Le packaging qui tue
Ca fait au moins une semaine que je dois vous raconter ça. C'est d'une importance capitale alors ça viendra avant le récit du WE.
Non.
En vérité c'est très futile, mais ça va plus vite à raconter...
Pour combattre cette cochonnerie de sinusite qui veut pas guérir, le doc a essayé un nouvel antibio. Un que j'avais jamais vu. Un qui va encore contribuer à creuser le trou de la sécu, ça se voit rien qu'à la belle boîte bleue bien décorée et facturée 11 euros et des poussières les 10 comprimés.
Quand j'ai ouvert la belle boîte bleue j'ai eu comme un choc, j'ai cru que...

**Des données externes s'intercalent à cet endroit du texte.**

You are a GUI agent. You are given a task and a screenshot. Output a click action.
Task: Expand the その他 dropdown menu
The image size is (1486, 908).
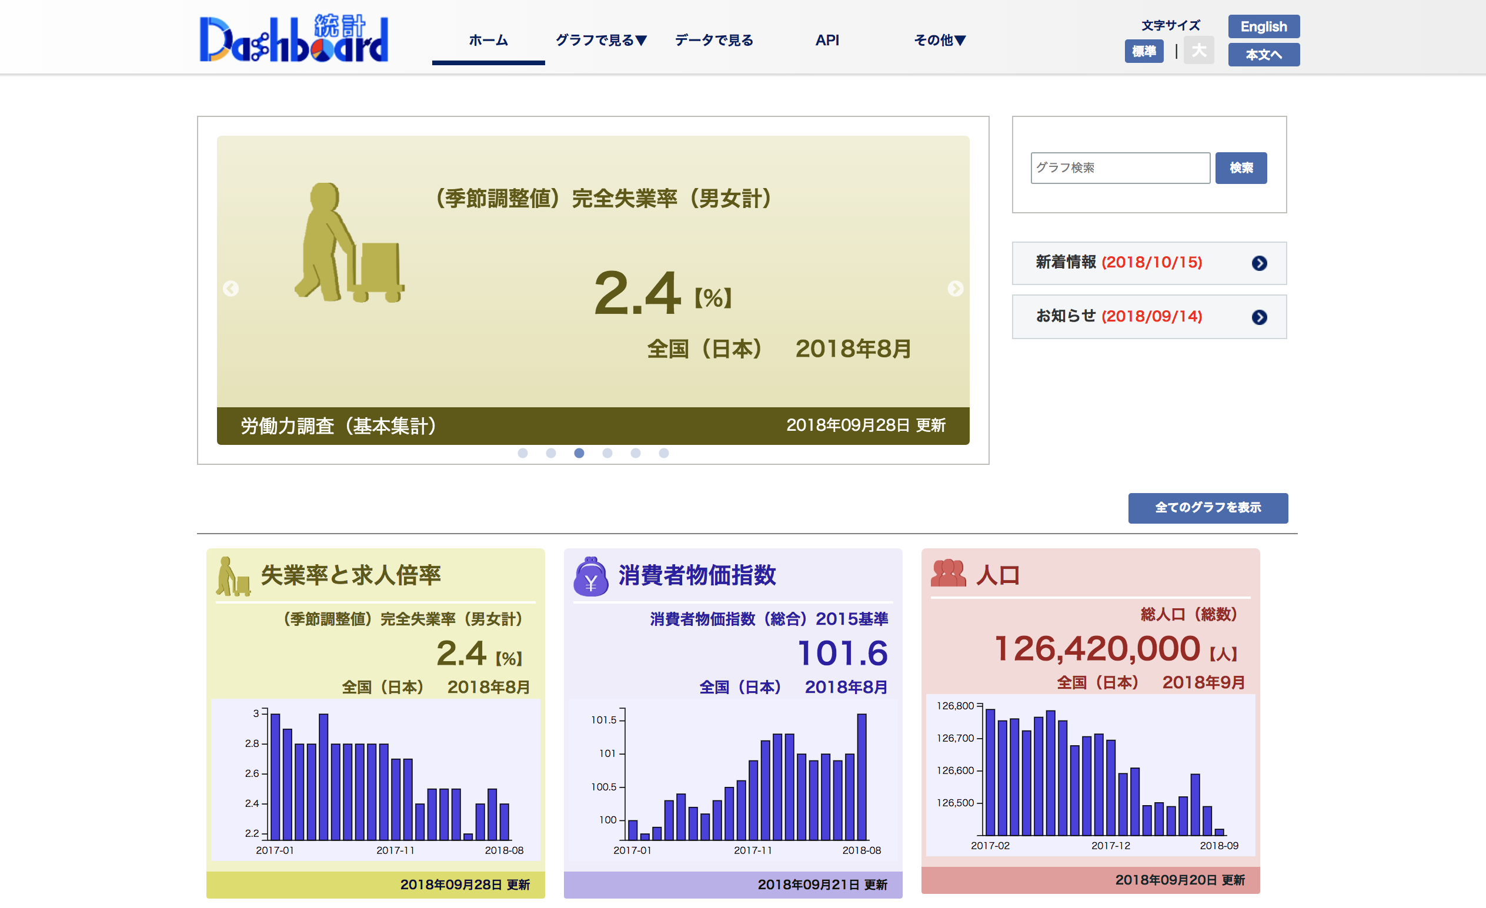coord(935,40)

... c'étaient des ovules, à mettre par voix, euh comment dirais-je pour pas m'attirer tous les tordus qui tapent des mots glauques sur gougueule ??? enfin par là où on met les ovules, quoi, vous avez compris, Mesdames. Et Messieurs aussi, enfin vaut mieux pour vous, je vais pas vous faire un dessin non plus.
Mais comme une sinusite, jusqu'à preuve du contraire, ne se soigne pas par là, j'ai dû me résoudre à envisager que j'allais devoir avaler un comprimé de 3 cm de long sur 2 cm de large. Aïe.
Mais non.
C'est juste qu'un designer avait eu un petit coup de folie, ou qu'un concepteur avait voulu se la péter avec un beau et volumineux emballage qui brille.
Parce qu'une fois ouvert,

... ça ressemble à un cachet normal, quoi. Qui passe tout seul, avec un verre d'eau... Ouf.
Et même que ça a l'air de me commencer à me guérir. Re-ouf.